BB: Toward the end of September, the company announced a partnership with Roche Holding AG (RHHBY:OTCQX) in the in vitro diagnostics area, in which Pacific Biosciences received a nice cash injection of $35M, which it really needed. There is also the potential to achieve performance milestones payments totaling up to $40M, as the company gets FDA approval for a new diagnostic version of its PacBio RS II instrument and then comes out with diagnostic tests consisting of sequencing systems and consumables based on its Single Molecule, Real-Time (SMRT) technology. These tests would be marketed by Roche.

This is an area where nobody really felt PacBio had a strong presence, because in vitro diagnostics is not what its instruments have been used for in the past. The Roche deal has significantly expanded PacBio’s long-term opportunities, and further showed investors that the company will be around in a few years. PacBio is no longer in financial trouble, as everyone thought it was a year ago. The Roche deal really gave the company a very strong reference, because everyone knows Roche. Now investors are going to start taking a much closer look at the PacBio technology platform.

TLSR: PacBio has done quite well. It’s up 223% over the past 52 weeks. But why did investors sell after the Roche partnership news? This stock is down about 30% since that deal.

BB: The stock jumped on the day the deal was announced—Sept. 25—from about $3.50 to about $6, but it has pulled back as investors started taking profits. Also, some investors have become concerned over whether the company is actually going to be able to develop diagnostic tests for Roche, which could walk away if it wanted to acquire another sequencing technology company, such as Illumina Inc. (ILMN:NASDAQ). But I think that investors are just realizing profits. Over the last year, the stock has gone from about $1.17 or so to where it is right now, around $4.

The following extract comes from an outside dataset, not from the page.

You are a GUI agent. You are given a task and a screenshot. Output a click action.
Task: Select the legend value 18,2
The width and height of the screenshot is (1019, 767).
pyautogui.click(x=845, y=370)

TLSR: It was a pleasure speaking with you, Bryan.

BB: Thanks a lot.

Bryan Brokmeier, senior life science tools and diagnostics analyst, covers medical device, healthcare service and life science companies as a vice president of equity research at Maxim Group. Brokmeier has been with Maxim Group since 2009, when he joined as an associate analyst covering medical device, healthcare IT and service companies. Previously, he worked as an associate analyst at Credit Suisse and as a senior portfolio accountant at Brown Brothers Harriman. Brokmeier has been quoted in numerous financial publications, such as The Wall Street Journal, Barron’s, Investor’s Business Dailyand Bloomberg News. He holds a master’s degree in business administration (finance and accounting) from Indiana University’s Kelley School of Business, and a bachelor’s degree in finance and applied economics from Ithaca College. He is a CFA charterholder, and a member of the New York Society of Securities Analysts, the CFA Society of Chicago and the CFA Institute.


1) George S. Mack conducted this interview for The Life Sciences Report and provides services to The Life Sciences Report as an independent contractor. He or his family own shares of the following companies mentioned in this interview: None.

2) The following companies mentioned in the interview are sponsors of The Life Sciences Report: None. Streetwise Reports does not accept stock in exchange for its services.

3) Bryan Brokmeier: I own or my family owns shares of the following companies mentioned in this interview: None. I personally am or my family is paid by the following companies mentioned in this interview: None. My company has a financial relationship with the following companies mentioned in this interview: Affymetrics Inc., diaDexus Inc., Bruker Corp., Pacific Biosciences of California Inc., Illumina Inc. I was not paid by Streetwise Reports for participating in this interview. Comments and opinions expressed are my own comments and opinions. I had the opportunity to review the interview for accuracy as of the date of the interview and am responsible for the content of the interview.